• **READING PASSAGE**:
= = = =
This study mapped the spatial distribution of cadmium (Cd) across 334 grain samples (rice, corn, wheat) collected from karst farming regions of Guizhou province, China, a zone known for elevated natural Cd background due to karst geology. Cadmium concentrations ranged widely, and exceedance rates against the Chinese national standard (GB 2762-2017: 0.2 mg/kg for rice, 0.1 mg/kg for corn and wheat) were substantial, especially in wheat (45.1%). The paper also addressed fluorine, but Cd is the primary heavy-metal finding of wiki relevance.

Key numbers

Sample n: 334 total (113 rice, 119 corn, 102 wheat). Cadmium ranges: rice 0–463 µg/kg (mean not extracted from abstract, flagged for table review); corn 0–307 µg/kg; wheat 12–537 µg/kg. Exceedance rates against Chinese standard (0.2 mg/kg rice, 0.1 mg/kg corn/wheat): rice 11.6%, corn 13.5%, wheat 45.1%. Method: ICP-MS. Jurisdiction: Guizhou province, CN.

Methods (brief)
= = = =
• **SOURCE DATA**:
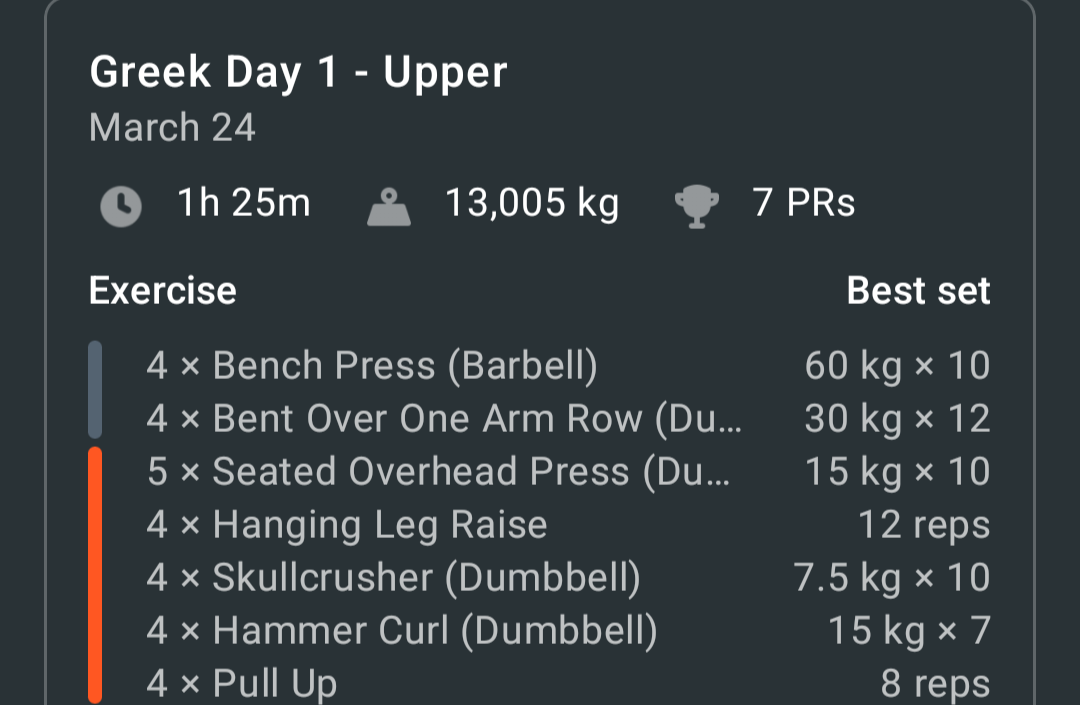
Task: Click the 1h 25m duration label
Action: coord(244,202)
= = = =
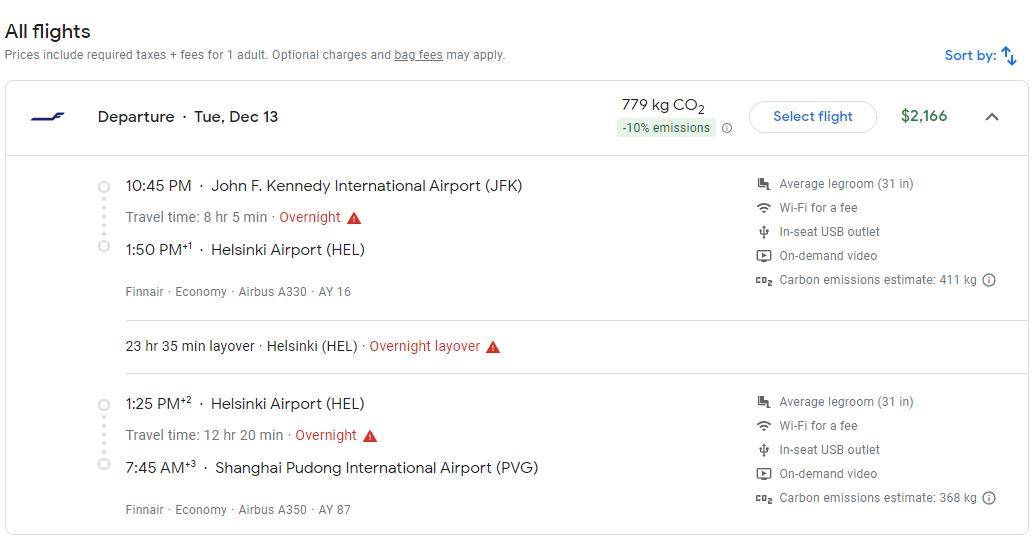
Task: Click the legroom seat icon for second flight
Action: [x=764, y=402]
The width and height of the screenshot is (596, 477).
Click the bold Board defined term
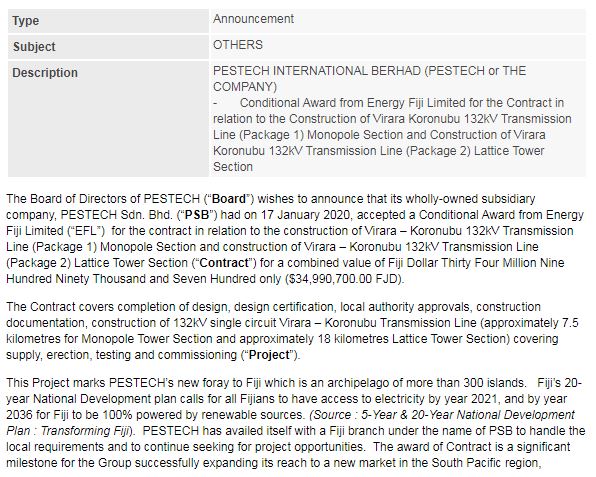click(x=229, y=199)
= = = =
• **REQUIRED TASKS**:
**a.** Translate this sentence from the cadmium study summary into Spanish: "The paper also addressed fluorine, but Cd is the primary heavy-metal finding of wiki relevance."
**b.** Rewrite everything in the cadmium study summary from "Key numbers" down to "Guizhou province, CN.", putting "atomic absorption spectrometry" in place of "ICP-MS".
The entries are separate material, apart from the cadmium study summary.

• **OUTPUTS IN ORDER**:
**a.** El artículo también abordó el flúor, pero el Cd es el principal hallazgo sobre metales pesados de relevancia para la wiki.

**b.**
Key numbers

Sample n: 334 total (113 rice, 119 corn, 102 wheat). Cadmium ranges: rice 0–463 µg/kg (mean not extracted from abstract, flagged for table review); corn 0–307 µg/kg; wheat 12–537 µg/kg. Exceedance rates against Chinese standard (0.2 mg/kg rice, 0.1 mg/kg corn/wheat): rice 11.6%, corn 13.5%, wheat 45.1%. Method: atomic absorption spectrometry. Jurisdiction: Guizhou province, CN.